Abstract

To evaluate the efficacy of parameters derived from [68Ga]Ga-PSMA-11 PET/CT images in predicting pathological HIF-2α expression in primary tumors among patients with renal cell carcinoma (RCC). Fifty-three RCC patients with preoperative [68Ga]Ga-PSMA-11 PET/CT scans and complete surgical specimens were retrospectively enrolled in this study. Radiographic parameters were obtained from PET/CT images, and immunohistochemistry was used to measure the expression of HIF-2α and PSMA. Continuous variables and categorical variables were analyzed by the Mann-Whitney U test and chi-square test, respectively.

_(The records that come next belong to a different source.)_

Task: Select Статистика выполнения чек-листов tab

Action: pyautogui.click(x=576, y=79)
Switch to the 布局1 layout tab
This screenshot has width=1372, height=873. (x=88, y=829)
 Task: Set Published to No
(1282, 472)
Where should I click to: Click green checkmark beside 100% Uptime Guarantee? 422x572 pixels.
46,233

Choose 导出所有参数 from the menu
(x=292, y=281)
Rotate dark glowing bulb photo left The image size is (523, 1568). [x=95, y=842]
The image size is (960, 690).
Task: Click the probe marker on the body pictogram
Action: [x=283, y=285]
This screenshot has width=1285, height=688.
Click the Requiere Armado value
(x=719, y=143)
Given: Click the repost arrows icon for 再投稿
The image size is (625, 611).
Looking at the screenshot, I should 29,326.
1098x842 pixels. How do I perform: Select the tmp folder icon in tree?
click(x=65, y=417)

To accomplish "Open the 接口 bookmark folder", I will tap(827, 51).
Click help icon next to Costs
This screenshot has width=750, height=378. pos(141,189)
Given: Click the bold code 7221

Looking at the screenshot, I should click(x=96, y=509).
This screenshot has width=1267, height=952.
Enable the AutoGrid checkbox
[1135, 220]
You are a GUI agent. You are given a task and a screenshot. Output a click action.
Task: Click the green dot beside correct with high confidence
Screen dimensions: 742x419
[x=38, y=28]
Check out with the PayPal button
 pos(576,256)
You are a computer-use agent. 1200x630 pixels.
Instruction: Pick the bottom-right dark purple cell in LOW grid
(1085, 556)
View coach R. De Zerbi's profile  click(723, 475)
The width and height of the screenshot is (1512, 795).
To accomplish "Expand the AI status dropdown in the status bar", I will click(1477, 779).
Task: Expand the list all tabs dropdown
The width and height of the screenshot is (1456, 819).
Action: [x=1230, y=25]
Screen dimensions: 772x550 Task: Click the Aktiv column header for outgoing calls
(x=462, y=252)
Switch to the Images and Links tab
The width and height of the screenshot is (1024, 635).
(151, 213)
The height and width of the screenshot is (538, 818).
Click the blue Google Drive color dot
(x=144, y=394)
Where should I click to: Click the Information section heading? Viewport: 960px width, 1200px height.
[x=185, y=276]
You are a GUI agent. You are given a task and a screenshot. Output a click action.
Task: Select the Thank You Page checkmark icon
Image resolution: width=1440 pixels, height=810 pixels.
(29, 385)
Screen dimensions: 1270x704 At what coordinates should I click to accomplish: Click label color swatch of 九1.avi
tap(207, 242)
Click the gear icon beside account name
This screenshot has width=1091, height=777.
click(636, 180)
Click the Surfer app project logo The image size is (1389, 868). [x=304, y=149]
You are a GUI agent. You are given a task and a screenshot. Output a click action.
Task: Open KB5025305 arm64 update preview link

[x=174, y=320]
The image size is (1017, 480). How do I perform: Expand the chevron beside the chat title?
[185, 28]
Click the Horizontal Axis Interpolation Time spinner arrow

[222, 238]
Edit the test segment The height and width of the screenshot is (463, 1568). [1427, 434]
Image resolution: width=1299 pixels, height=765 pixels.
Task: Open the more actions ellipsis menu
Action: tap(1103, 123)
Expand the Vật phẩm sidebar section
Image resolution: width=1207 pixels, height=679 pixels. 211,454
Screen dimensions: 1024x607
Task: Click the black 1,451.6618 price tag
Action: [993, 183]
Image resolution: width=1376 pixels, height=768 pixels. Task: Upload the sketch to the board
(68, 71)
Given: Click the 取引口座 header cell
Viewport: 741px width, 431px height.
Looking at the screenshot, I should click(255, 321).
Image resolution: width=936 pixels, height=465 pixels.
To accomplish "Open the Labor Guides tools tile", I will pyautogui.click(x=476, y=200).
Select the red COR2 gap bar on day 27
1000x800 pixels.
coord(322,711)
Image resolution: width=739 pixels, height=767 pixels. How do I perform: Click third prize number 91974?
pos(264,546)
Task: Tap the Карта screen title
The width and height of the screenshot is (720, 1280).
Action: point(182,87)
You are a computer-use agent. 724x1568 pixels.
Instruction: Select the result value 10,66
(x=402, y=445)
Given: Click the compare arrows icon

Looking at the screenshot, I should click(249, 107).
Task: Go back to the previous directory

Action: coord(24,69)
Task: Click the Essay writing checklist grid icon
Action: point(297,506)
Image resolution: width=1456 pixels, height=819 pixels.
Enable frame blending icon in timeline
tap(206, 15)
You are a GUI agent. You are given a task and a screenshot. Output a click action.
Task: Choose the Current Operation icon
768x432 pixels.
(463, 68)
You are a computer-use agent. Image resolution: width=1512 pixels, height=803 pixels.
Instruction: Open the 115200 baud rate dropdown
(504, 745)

ROC analysis was used to test the efficacy of several preoperative parameters in identifying pathological HIF-2α expression. Univariable logistic regression analyses were performed for significant parameters to predict pathological HIF-2α expression in RCC. Of the 53 tumors, 29 (54.7%) had high expression of HIF-2α. The SUVmax was significantly different in the HIF-2α expression subgroups (p < 0.001). SUVmax emerged as the most significant parameter to differentiate HIF-2α expression subgroups (high vs. low), with the AUC of 0.93 (95% CI 0.85-1.00, p < 0.001), sensitivity of 90%, and specificity of 88%. Furthermore, SUVmax was confirmed as the most significant predictor of HIF-2α expression level by univariable logistic regression model analysis (odds ratio 1.39, 95% CI 1.17-1.65, p < 0.001). Consistent with the radiographic results of [68Ga]Ga-PSMA-11 PET/CT, the staining intensity of pathological PSMA was significantly higher in HIF-2α-high-expressing tumors (p = 0.003). [68Ga]Ga-PSMA-11 PET/CT was superior in identifying pathological HIF-2α expression in primary tumors of RCC patients, demonstrating its potential application in predicting responses to HIF-2α antagonists. • [68Ga]Ga-PSMA-11 PET/CT could potentially predict the HIF-2α expression of primary tumors among patients with RCC. • SUVmaxof [68Ga]Ga-PSMA-11 PET/CT was the most significant predictor of HIF-2α expression level. • This probability could help predict the therapeutic response of patients with RCC to HIF-2α antagonists.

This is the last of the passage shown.